- _Stated exercise_
Show each line in the items below that contains the string "icon". Treat uppercase and lowercase as different.

- _Data for this task_
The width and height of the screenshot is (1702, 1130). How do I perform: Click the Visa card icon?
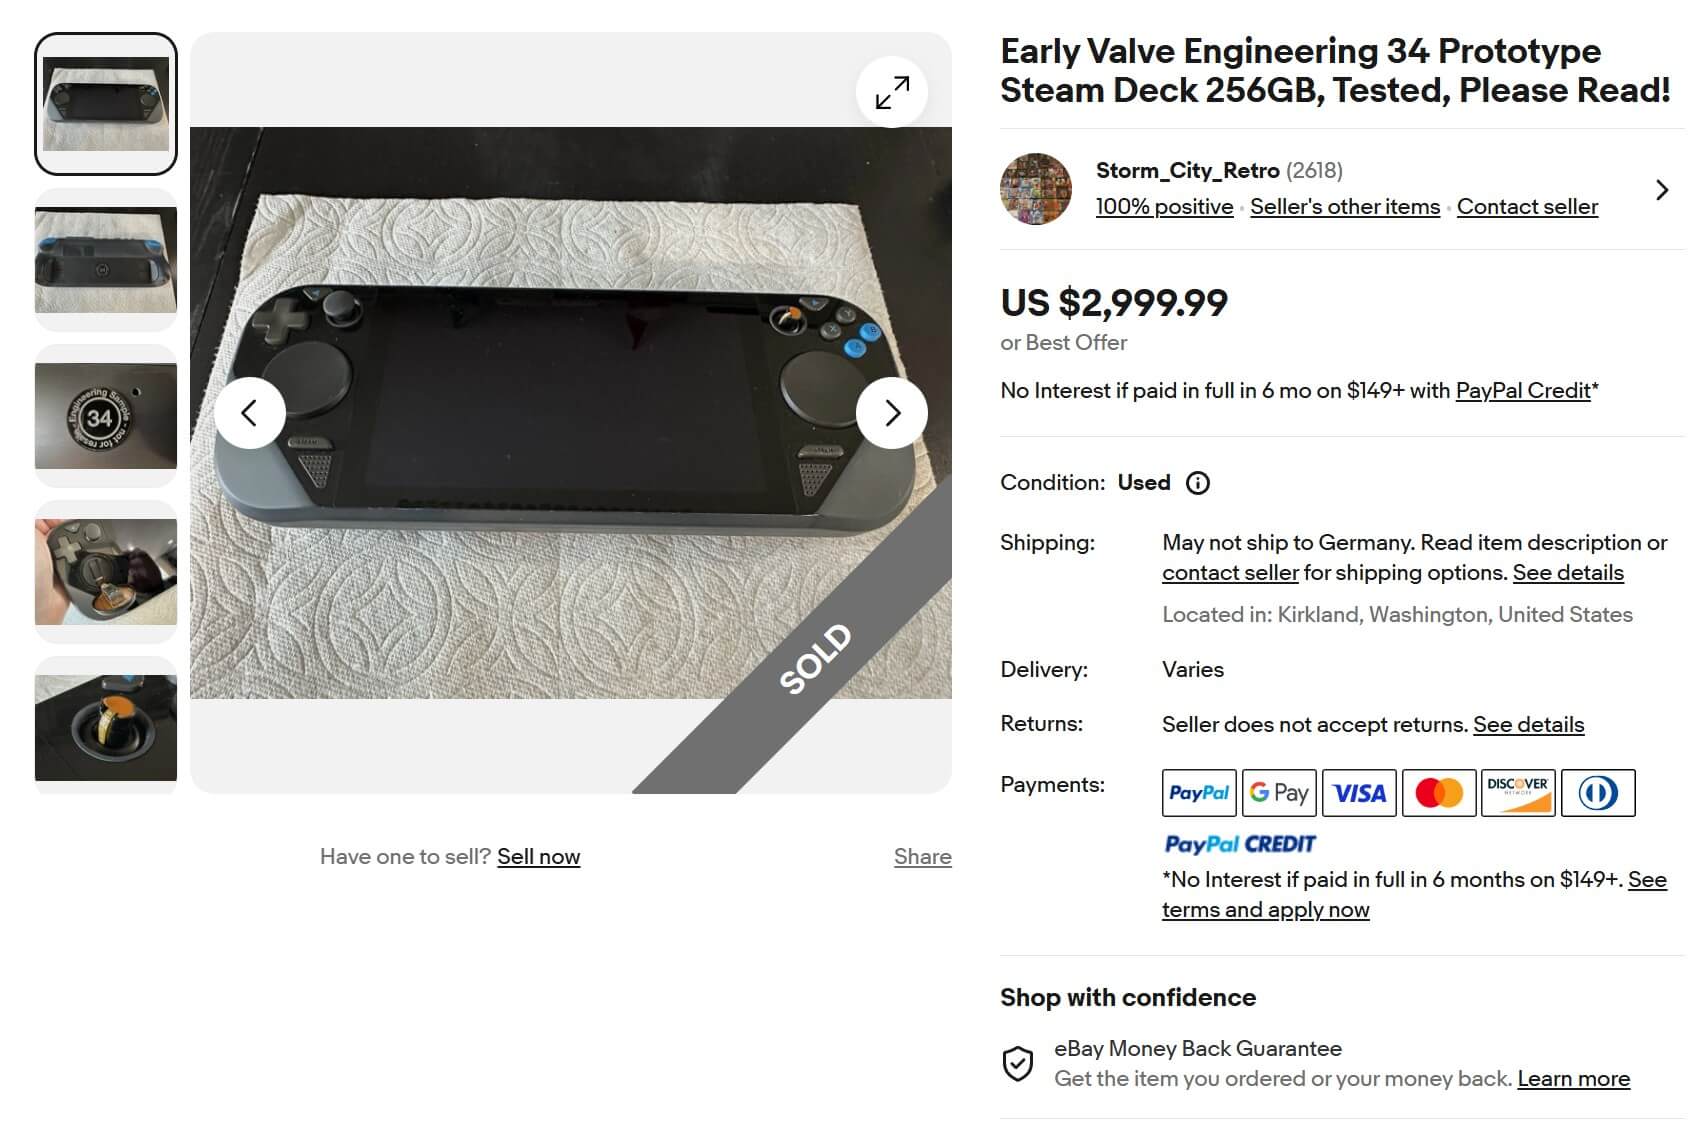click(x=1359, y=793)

---

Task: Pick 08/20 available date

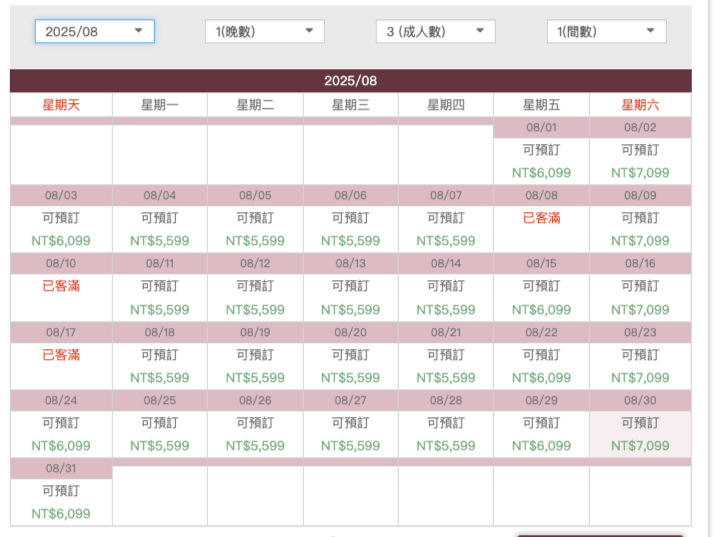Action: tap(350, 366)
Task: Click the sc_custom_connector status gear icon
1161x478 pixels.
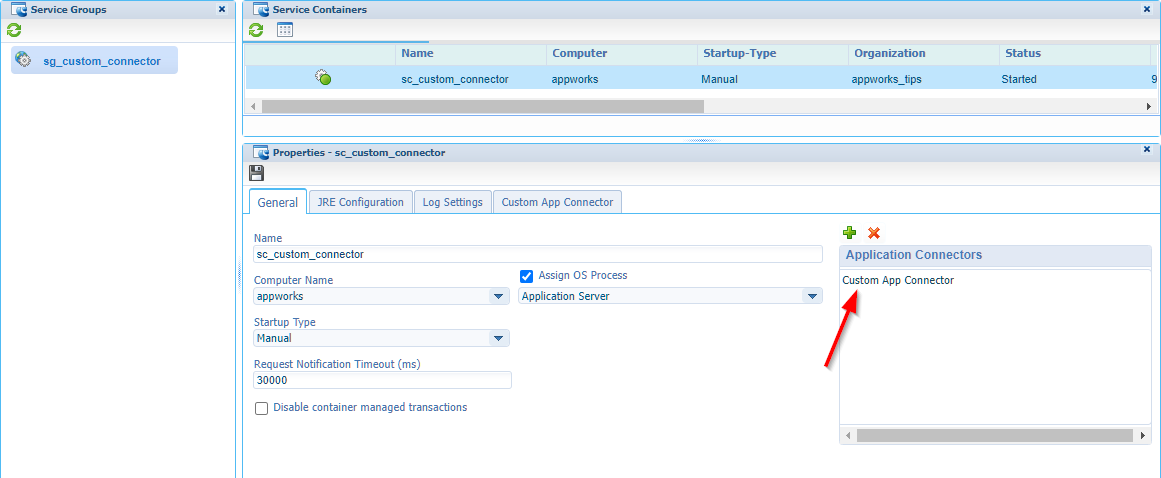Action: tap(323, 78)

- _Full response_
The width and height of the screenshot is (1702, 1130). How do I perform: Click the Visa card icon?
Task: Click the sc_custom_connector status gear icon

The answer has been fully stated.